日韓戦は「ほとんど何もできなかった」と、まさに選手自身がそう感じていた

五輪代表とA代表の指揮官を兼任する森保監督だが、越後氏は厳しいスケジュールの中で料率は難しいのでは、と語る。写真:茂木あきら(サッカーダイジェスト写真部)

 E-1選手権の韓国戦は0-1で負けたけど、スコア以上のまさに"完敗"だった。前回2年前のE-1では1-4でスコア的にも完敗だったけど、今回もはっきり言って同じ。クロスバーやポストに助けられ、1対1で外してくれたり、結局3、4点取られてもおかしくない内容だったからね。

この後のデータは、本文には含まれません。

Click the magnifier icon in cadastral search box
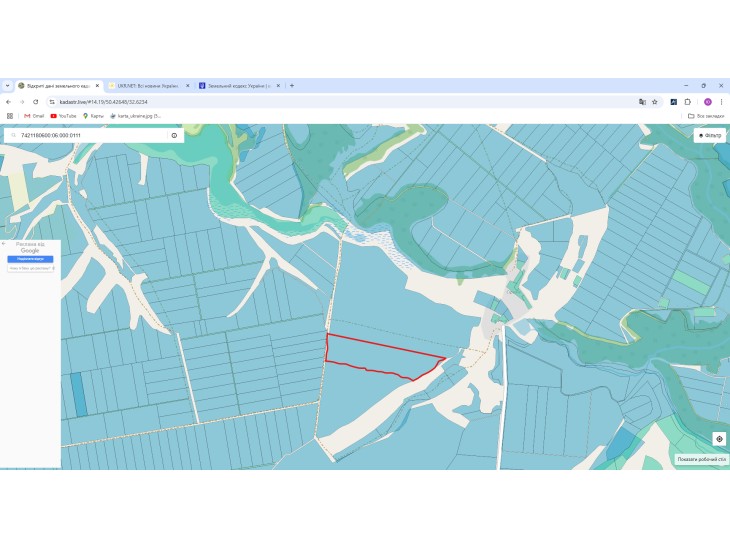This screenshot has width=730, height=547. (14, 135)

 韓国はボール際でものすごいフィジカルの強さを発揮していたし、セットプレーでの迫力もあった。サイドチェンジで幅を使った攻撃もするし、攻め方にバリエーションがあった。一方で日本は悪い意味で普段通り、足もとだけの各駅停車のパスばかり。そこに相手の猛烈なプレスが来るから、日本の選手たちはすぐに囲まれて、慌ててパスミスやコントロールミスを繰り返した。

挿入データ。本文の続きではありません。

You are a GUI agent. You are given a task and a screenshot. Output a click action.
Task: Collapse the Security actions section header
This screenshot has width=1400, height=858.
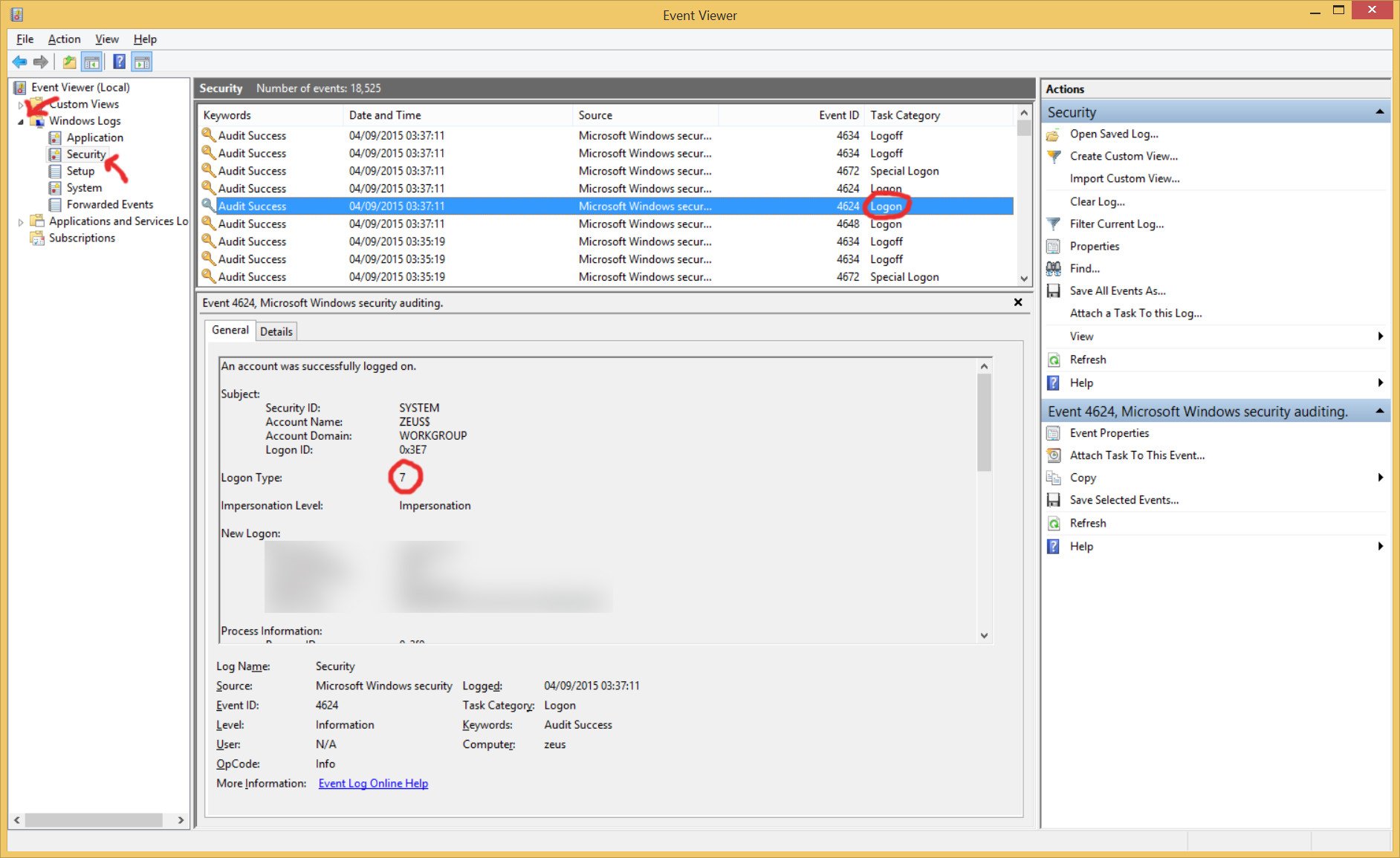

 一方でこの試合で、韓国は引き分けになると優勝することができなかった。当然、点を取りに来るわけで、立ち上がりから押し込んでくるのは予想できたはずだよ。でも日本の戦いぶりを見たら、その勢いが予想以上だったのか、猛烈な勢いにまるで太刀打ちできていない。守るのか、攻めに出るのか中途半端な状態で、誰もリーダーシップを取ろうとしない。
 

 もうチームになっていないのが明らかに見え見えなんだ。試合の後で田中が「ほとんど何もできなかった」と言っていたが、まさに選手自身がそう感じていたんだ。これはもう明らかに準備不足。いかに中途半端なやり方でこの大会に臨んでいたかということだよ。

 つまり、今回のチームは五輪代表の選手をA代表に融合させるというテーマでやって来たようだけど、まったく成果を上げられなかったというわけだ。中国や香港相手には自分たちの持ち味を発揮できても、韓国のような相手にこそ発揮できなくては意味がない。

 この11月、12月の日本代表の試合を振り返っても、どんな相手に勝ったのか、勝てなかったのか。そこをよく吟味しなければ、当然だが正確な評価なんてできないんだ。2019年最後のA代表の試合だったけど、残念ながら日本はまだまだ強くない。欧州組がいない試合とはいえ、相手も同じ条件。そういう印象を持たざるを得ない今年の締めくくりだった。